Java ConcurrencyTopic 14 of 16

LanguageJavaIntermediateSometimes

ForkJoinPool & Parallel Streams

In one line

ForkJoinPool is Java's work-stealing thread pool optimised for divide-and-conquer recursion. RecursiveTask / RecursiveAction split work, fork() schedules, join() waits. Parallel streams run on the common pool. Sharp tool: useful for CPU-bound recursive work, terrible for blocking I/O.

The pattern in plain English

ForkJoinPool is a thread pool tuned for problems that split themselves into smaller pieces. Hand it one big task. The task splits into two smaller subtasks. Each of those splits again. The splitting stops when each piece is small enough to compute directly. Then the answers bubble back up, getting combined as they go.

Sort 1,000,000 items. Solid arrows fork (split going down). Dashed arrows join (merge coming back up).

That's the fork-join shape. Fork to split, join to combine.

Work stealing in plain English

A naive thread pool has one shared queue of pending tasks. Every worker thread reaches into the same queue to grab the next task. When there are many workers and many small tasks, the queue itself becomes the bottleneck. Every grab is a write on the same data structure, the cache line bounces between cores, and the workers spend more time fighting over the queue than doing the work.

ForkJoinPool solves this by giving every worker its own local double-ended queue, called a deque. Each worker pushes and pops tasks from one end of its own deque, so there is no contention with anyone else as long as the worker has its own work to do. When a worker runs out of tasks on its own deque, it goes looking for a busy worker and steals a task from the other end of that worker's deque.

The two ends are what make it work. The owner uses one end, called the own end, for fast push and pop with no synchronization. Other workers steal from the far end, which only sees activity when somebody is actually idle. Most of the time the two ends are far apart and the lock-free CAS on the far end never even contends with the owner.

A worked example with three workers, one of which runs out of work and steals.

Initial state. Workers 1 and 3 have tasks on their own deques. Worker 2 has nothing.

• [Data lines]:
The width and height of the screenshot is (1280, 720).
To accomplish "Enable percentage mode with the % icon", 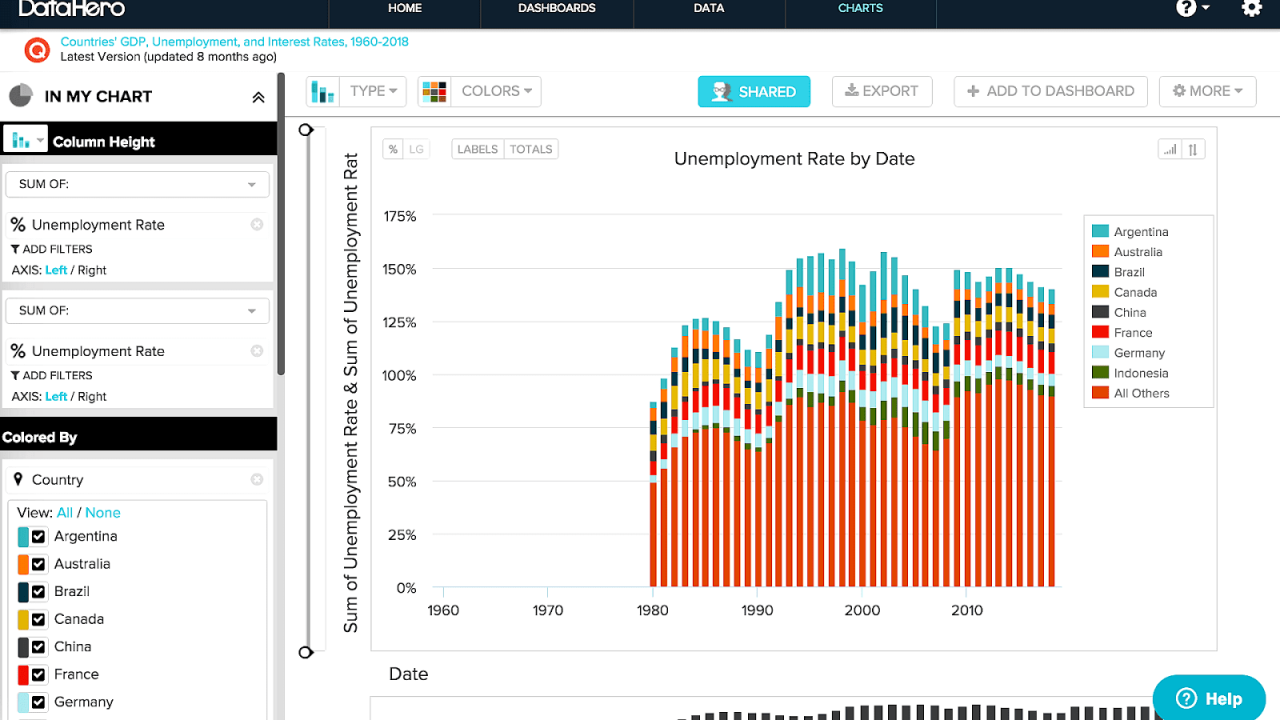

• [Objectives]:
1. Decide whether each statement agrees with the ForkJoinPool text, answering yes or no and quoting the words of the text that decide it. (a) Parallel streams run on the common pool. (b) A naive thread pool gives each worker thread its own queue. (c) Other workers steal tasks from the same end of a deque that its owner uses.
2. Reproduce a passage of the ForkJoinPool text without changes. Begin at the words "In one line", and stop after "join to combine.".
The listing can be left aside.

• [Outputs]:
1.
(a) Yes: "Parallel streams run on the common pool."
(b) No: "A naive thread pool has one shared queue of pending tasks."
(c) No: "Other workers steal from the far end, which only sees activity when somebody is actually idle."

2.
In one line

ForkJoinPool is Java's work-stealing thread pool optimised for divide-and-conquer recursion. RecursiveTask / RecursiveAction split work, fork() schedules, join() waits. Parallel streams run on the common pool. Sharp tool: useful for CPU-bound recursive work, terrible for blocking I/O.

The pattern in plain English

ForkJoinPool is a thread pool tuned for problems that split themselves into smaller pieces. Hand it one big task. The task splits into two smaller subtasks. Each of those splits again. The splitting stops when each piece is small enough to compute directly. Then the answers bubble back up, getting combined as they go.

Sort 1,000,000 items. Solid arrows fork (split going down). Dashed arrows join (merge coming back up).

That's the fork-join shape. Fork to split, join to combine.